START Document extract

After the Meiji Restoration, Tokunoshima was incorporated into Ōsumi Province and later became part of Kagoshima Prefecture. Following World War II, with the other Amami Islands, it was occupied by the United States until 1953, at which time it reverted to the control of Japan.

In 2006, an agreement was drafted to allow the United States to relocate Marine Corps Air Station Futenma to Tokunoshima. In 2010, reports emerged that Prime Minister Yukio Hatoyama's government had decided to resolve outstanding disputes regarding the agreement, leading to widespread protests and opposition from local officials. A protest against this plan drew over 10,000 people, nearly half of the island's population.

==Culture==
Tokunoshima has a culture that reflects a mix of Japanese and Ryukyuan influences, with much influence from the neighboring Amami islands and from Okinawa to the south. The local cuisine of the island combines standard Japanese fare with Okinawan dishes such as goya chanpurū. A popular musical instrument on the island is the sanshin, an Okinawan relative of the Japanese shamisen, and the Okinawan folk dance eisa is practiced.

The indigenous language of the island, the Ryukyuan language called Tokunoshima, is known on the island as sïmagucï or, in Japanese, shimaguchi ("island language"). However, the language has now largely been supplanted by Japanese. The Tokunoshima words for "thank you," oboradaren (Tokunoshima and Amagi towns) and oboradanii (Isen town) are widely known even among Japanese speakers.

Tokunoshima is known for tōgyū, a Japanese style of bullfighting in which human coaches encourage bulls with locked horns to push each other out of a ring. Tōgyū is a major event on the island and much of the island's culture revolves around the bullfights. Because of the importance of tōgyū, Tokunoshima's mascot and main icon is a tōgyū bull.

==Economy==
The economy of the island revolves around agriculture, primarily the growth of sugar cane. Sweet potatoes, rice, ginger, and tropical fruit, such as mangoes, papaya, and bananas, are also grown. Sugar cane is processed at several factories into brown sugar and at several distilleries into brown sugar shōchū. Commercial fishing is also important, as is tourism and some light manufacturing.

END Document extract

Reproduce, word for word, the portion of the Tokunoshima text starting at "After the Meiji" and ending at "the island's population.".

START Data for review

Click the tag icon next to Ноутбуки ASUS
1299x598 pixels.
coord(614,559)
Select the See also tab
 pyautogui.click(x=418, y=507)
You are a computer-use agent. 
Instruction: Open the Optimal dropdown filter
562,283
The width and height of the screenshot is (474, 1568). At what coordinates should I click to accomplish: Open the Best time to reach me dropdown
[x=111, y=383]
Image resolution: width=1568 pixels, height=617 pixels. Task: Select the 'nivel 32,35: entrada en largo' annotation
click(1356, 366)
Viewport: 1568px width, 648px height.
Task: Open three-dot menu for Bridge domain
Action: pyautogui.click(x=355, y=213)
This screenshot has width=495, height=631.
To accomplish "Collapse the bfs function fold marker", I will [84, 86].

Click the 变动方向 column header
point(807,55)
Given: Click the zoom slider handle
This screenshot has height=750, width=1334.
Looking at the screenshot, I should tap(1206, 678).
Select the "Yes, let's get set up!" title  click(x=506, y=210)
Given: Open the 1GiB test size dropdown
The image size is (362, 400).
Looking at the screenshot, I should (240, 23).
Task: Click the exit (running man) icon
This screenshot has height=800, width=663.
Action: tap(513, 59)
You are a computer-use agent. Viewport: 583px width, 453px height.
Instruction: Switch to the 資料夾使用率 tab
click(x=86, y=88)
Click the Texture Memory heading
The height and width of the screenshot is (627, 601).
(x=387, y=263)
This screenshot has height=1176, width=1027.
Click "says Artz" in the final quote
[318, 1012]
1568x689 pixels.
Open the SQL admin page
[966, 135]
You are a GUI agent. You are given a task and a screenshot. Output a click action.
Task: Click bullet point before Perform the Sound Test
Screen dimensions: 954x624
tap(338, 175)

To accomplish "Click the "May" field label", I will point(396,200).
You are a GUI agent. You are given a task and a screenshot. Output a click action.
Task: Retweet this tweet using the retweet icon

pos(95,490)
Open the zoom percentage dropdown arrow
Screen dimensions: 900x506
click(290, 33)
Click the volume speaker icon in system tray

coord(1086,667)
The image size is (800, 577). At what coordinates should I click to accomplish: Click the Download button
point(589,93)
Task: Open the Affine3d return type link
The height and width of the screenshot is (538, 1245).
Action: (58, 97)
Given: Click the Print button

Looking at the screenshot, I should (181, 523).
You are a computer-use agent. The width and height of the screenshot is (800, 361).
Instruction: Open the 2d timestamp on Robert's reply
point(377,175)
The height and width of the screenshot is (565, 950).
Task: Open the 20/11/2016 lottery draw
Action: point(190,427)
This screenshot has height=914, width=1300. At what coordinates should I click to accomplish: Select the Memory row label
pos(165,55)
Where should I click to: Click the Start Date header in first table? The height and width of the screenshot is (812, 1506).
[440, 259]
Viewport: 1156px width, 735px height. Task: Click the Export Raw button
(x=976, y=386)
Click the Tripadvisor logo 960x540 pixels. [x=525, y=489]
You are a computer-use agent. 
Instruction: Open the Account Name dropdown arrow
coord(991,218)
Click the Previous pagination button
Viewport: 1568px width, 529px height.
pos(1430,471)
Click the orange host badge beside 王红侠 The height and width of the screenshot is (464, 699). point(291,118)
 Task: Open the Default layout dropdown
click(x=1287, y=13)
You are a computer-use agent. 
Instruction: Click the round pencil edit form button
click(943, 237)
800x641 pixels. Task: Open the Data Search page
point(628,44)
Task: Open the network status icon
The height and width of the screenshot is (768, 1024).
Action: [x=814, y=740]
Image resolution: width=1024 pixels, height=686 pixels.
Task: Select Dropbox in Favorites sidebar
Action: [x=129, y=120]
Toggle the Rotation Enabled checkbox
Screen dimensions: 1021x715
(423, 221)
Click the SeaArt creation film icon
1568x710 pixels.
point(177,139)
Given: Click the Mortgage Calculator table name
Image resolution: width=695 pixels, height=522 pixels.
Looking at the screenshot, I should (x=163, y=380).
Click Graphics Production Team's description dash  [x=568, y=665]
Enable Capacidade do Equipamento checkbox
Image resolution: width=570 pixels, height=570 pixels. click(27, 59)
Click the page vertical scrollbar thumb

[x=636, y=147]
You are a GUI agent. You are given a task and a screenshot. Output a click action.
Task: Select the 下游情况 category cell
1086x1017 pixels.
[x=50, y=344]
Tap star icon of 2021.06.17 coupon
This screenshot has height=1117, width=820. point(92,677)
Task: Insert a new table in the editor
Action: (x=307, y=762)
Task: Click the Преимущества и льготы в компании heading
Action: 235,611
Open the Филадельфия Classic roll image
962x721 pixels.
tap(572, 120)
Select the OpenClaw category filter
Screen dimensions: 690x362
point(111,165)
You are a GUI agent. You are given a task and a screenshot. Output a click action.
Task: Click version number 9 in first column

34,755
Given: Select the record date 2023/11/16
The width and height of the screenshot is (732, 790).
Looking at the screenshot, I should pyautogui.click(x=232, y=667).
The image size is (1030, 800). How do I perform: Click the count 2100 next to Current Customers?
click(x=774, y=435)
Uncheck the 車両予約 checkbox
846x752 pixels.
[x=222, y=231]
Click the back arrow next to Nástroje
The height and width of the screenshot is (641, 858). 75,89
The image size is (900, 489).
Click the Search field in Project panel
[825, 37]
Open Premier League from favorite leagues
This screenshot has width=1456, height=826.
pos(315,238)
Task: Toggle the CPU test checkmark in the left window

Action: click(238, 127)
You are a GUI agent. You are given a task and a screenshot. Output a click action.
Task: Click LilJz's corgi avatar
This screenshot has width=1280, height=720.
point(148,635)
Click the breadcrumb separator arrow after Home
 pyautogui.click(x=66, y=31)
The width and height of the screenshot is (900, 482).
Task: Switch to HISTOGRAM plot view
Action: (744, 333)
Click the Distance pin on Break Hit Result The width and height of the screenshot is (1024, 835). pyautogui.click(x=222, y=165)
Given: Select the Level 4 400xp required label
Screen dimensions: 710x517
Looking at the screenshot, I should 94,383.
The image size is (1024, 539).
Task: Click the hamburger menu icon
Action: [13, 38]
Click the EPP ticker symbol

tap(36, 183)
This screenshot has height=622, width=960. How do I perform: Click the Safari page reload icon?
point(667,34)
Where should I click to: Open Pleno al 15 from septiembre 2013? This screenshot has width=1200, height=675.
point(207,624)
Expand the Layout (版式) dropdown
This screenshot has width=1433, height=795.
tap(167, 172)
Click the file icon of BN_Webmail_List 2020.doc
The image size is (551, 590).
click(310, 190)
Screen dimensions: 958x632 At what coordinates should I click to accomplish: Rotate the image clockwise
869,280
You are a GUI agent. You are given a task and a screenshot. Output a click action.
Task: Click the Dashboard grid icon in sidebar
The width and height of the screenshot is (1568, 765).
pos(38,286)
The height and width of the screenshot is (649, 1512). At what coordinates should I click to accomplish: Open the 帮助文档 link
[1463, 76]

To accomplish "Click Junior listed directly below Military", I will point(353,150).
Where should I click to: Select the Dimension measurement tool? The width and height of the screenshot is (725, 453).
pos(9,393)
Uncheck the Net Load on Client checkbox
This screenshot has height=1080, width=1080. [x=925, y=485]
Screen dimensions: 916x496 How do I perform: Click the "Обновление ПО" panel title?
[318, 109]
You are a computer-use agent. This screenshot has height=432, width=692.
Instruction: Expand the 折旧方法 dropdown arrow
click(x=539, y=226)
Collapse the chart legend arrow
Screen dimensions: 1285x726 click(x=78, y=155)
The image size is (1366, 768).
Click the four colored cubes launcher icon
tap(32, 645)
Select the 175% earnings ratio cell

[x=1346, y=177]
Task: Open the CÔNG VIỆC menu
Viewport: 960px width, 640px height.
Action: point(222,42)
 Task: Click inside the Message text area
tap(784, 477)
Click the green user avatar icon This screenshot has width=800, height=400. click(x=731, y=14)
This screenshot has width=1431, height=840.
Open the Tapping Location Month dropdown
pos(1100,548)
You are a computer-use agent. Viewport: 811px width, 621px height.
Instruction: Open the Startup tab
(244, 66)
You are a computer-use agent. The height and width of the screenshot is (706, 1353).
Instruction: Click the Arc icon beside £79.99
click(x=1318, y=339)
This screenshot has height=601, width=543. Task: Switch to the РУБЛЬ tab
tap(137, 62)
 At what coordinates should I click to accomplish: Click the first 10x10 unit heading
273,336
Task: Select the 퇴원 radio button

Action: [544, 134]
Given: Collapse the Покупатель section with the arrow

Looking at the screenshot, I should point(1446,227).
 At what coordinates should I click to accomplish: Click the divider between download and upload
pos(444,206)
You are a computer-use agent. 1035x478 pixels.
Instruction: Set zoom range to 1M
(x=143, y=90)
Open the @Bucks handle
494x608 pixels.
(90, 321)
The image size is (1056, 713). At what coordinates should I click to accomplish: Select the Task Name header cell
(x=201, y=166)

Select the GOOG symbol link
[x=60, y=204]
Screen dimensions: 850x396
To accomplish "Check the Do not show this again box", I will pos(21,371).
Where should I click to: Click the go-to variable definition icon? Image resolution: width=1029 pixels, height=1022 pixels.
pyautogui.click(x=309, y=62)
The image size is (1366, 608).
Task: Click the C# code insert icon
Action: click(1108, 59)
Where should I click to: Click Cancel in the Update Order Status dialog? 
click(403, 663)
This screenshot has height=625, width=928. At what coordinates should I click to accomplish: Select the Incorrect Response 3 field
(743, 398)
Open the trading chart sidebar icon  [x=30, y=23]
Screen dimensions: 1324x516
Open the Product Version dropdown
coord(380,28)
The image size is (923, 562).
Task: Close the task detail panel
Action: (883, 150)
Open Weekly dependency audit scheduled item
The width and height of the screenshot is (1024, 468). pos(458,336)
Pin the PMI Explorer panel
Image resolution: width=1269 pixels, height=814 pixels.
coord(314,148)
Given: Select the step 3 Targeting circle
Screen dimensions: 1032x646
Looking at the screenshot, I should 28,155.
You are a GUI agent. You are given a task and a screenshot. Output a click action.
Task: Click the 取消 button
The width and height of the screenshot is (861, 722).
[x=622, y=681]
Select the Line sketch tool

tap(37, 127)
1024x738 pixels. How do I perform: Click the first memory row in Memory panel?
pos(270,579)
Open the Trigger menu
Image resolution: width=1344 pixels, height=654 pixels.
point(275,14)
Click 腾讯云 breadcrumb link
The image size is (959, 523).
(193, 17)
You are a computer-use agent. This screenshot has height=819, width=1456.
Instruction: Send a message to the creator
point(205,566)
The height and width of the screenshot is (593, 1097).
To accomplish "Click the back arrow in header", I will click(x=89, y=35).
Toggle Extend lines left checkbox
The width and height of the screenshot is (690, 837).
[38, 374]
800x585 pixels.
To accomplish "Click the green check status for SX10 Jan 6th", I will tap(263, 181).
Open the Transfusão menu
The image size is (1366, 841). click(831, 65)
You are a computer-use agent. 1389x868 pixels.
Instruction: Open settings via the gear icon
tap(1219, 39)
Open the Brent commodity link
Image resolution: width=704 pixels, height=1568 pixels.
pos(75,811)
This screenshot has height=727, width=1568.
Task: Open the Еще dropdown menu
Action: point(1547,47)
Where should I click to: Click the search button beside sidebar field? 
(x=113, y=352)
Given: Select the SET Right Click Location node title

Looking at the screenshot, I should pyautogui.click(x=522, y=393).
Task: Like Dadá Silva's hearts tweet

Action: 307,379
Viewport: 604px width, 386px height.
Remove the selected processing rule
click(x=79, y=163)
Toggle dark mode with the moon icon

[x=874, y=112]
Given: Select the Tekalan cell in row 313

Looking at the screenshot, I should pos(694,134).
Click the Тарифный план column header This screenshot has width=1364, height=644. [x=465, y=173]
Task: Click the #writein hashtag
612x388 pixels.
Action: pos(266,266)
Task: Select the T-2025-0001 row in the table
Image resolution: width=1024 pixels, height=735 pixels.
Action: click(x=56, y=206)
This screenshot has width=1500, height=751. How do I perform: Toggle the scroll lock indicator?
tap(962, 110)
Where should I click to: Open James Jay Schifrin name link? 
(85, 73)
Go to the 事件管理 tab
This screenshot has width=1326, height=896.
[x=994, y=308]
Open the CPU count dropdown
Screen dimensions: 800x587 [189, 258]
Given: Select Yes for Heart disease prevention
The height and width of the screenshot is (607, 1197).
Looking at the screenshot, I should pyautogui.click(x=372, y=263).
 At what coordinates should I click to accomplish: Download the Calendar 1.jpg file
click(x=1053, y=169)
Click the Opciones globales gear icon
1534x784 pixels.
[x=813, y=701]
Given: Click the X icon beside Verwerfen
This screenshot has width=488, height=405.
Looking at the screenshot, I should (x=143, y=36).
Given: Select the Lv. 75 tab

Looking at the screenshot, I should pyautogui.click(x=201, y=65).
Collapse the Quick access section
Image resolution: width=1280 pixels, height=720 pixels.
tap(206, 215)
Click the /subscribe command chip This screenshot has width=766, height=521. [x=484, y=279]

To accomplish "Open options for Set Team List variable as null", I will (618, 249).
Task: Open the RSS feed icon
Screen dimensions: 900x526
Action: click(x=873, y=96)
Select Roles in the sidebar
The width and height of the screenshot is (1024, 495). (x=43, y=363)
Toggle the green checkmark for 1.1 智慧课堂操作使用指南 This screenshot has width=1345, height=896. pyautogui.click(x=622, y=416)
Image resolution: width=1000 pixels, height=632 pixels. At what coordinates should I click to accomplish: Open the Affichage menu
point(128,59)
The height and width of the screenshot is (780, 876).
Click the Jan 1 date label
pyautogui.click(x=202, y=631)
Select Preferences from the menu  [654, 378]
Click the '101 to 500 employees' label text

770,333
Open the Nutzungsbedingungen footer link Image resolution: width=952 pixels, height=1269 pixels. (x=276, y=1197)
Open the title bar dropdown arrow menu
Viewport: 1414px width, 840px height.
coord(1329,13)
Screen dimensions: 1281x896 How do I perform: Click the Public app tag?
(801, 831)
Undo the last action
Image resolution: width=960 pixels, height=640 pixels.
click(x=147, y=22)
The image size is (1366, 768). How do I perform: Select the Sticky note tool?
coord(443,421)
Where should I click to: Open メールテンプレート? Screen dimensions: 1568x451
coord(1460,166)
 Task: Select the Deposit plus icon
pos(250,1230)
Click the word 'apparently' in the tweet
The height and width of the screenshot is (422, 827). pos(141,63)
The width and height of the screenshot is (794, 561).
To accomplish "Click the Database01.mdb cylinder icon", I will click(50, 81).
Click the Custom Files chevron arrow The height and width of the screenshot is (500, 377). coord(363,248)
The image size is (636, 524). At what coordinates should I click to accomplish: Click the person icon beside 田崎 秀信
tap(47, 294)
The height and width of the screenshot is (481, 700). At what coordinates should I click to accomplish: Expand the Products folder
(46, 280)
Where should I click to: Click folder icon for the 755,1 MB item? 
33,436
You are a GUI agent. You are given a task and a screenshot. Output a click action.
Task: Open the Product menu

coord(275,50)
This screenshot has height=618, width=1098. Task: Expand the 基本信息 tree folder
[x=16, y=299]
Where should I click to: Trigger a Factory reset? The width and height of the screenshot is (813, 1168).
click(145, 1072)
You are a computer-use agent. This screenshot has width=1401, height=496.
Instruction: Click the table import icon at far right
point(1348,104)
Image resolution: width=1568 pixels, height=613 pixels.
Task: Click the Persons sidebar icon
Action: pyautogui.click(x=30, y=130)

END Data for review

Answer for the task:
After the Meiji Restoration, Tokunoshima was incorporated into Ōsumi Province and later became part of Kagoshima Prefecture. Following World War II, with the other Amami Islands, it was occupied by the United States until 1953, at which time it reverted to the control of Japan.

In 2006, an agreement was drafted to allow the United States to relocate Marine Corps Air Station Futenma to Tokunoshima. In 2010, reports emerged that Prime Minister Yukio Hatoyama's government had decided to resolve outstanding disputes regarding the agreement, leading to widespread protests and opposition from local officials. A protest against this plan drew over 10,000 people, nearly half of the island's population.